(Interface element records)
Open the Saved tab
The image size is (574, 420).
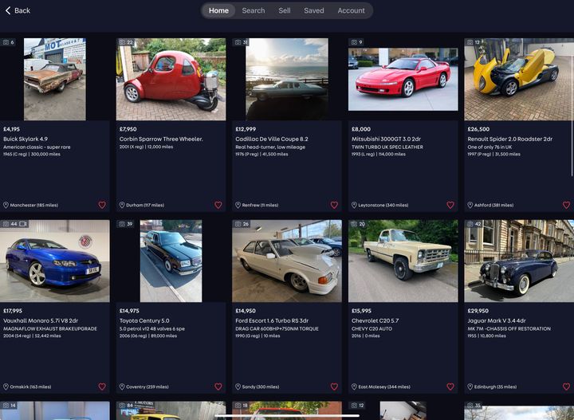coord(313,10)
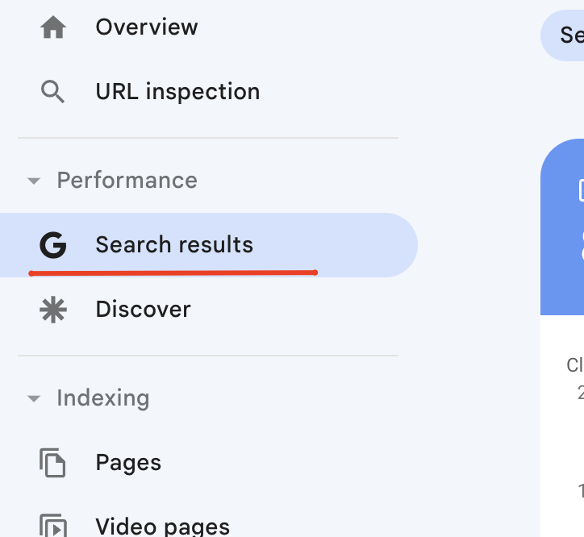Viewport: 584px width, 537px height.
Task: Toggle the checkbox on the blue metric card
Action: (x=581, y=190)
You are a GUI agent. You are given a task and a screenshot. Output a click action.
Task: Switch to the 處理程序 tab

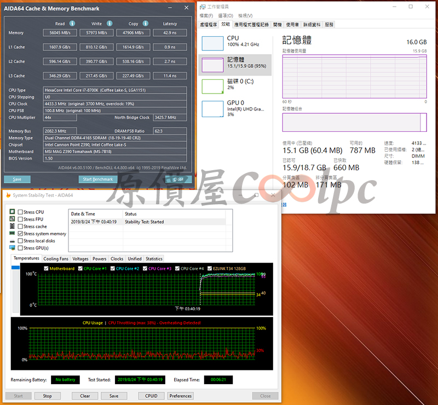point(209,25)
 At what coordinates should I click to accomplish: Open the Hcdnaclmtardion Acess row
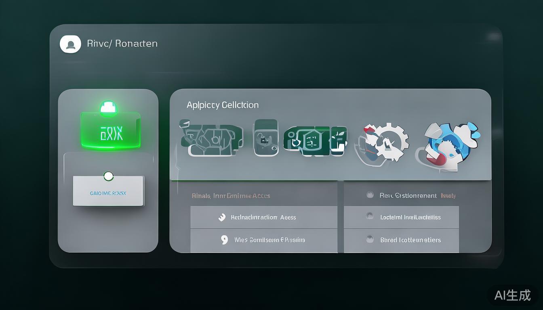click(263, 217)
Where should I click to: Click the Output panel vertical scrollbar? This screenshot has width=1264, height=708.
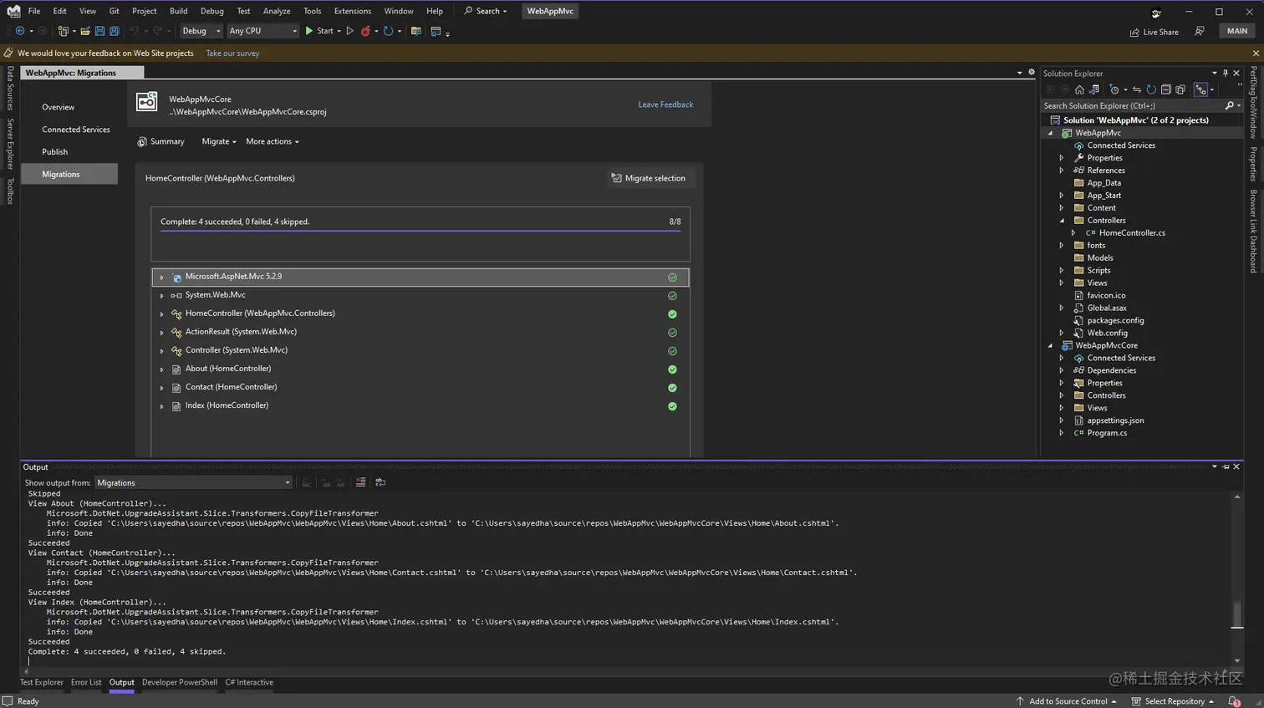pos(1237,613)
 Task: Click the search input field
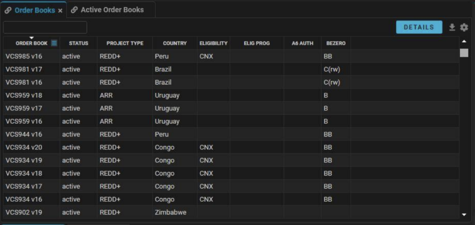click(45, 27)
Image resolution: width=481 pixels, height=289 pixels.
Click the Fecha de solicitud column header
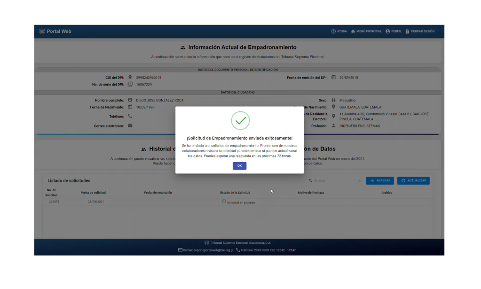pos(93,193)
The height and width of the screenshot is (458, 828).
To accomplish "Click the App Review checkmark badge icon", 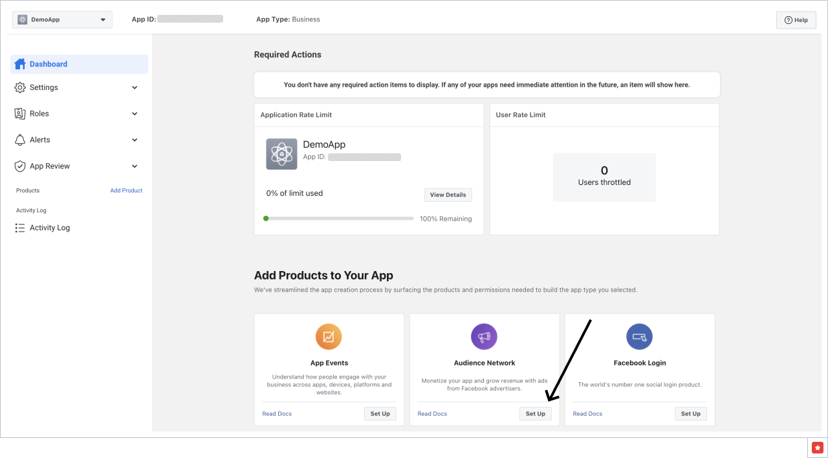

TASK TO CARRY OUT: Copy all of the rows above word for word, leaving out the pictures.

RESULT FOR THIS TASK:
Open the Saved tab
The image size is (574, 420).
coord(313,10)
Viewport: 584px width, 537px height.
Task: Toggle the checkbox on the blue metric card
Action: (x=581, y=190)
You are a GUI agent. You are given a task and a screenshot. Output a click action.
Task: Switch to the 處理程序 tab

point(209,25)
 At what coordinates should I click to accomplish: Open the Hcdnaclmtardion Acess row
click(263, 217)
Where should I click to: Click the Output panel vertical scrollbar? This screenshot has width=1264, height=708.
pos(1237,613)
 Task: Click the search input field
click(45, 27)
Image resolution: width=481 pixels, height=289 pixels.
Click the Fecha de solicitud column header
pos(93,193)
The height and width of the screenshot is (458, 828).
To accomplish "Click the App Review checkmark badge icon", 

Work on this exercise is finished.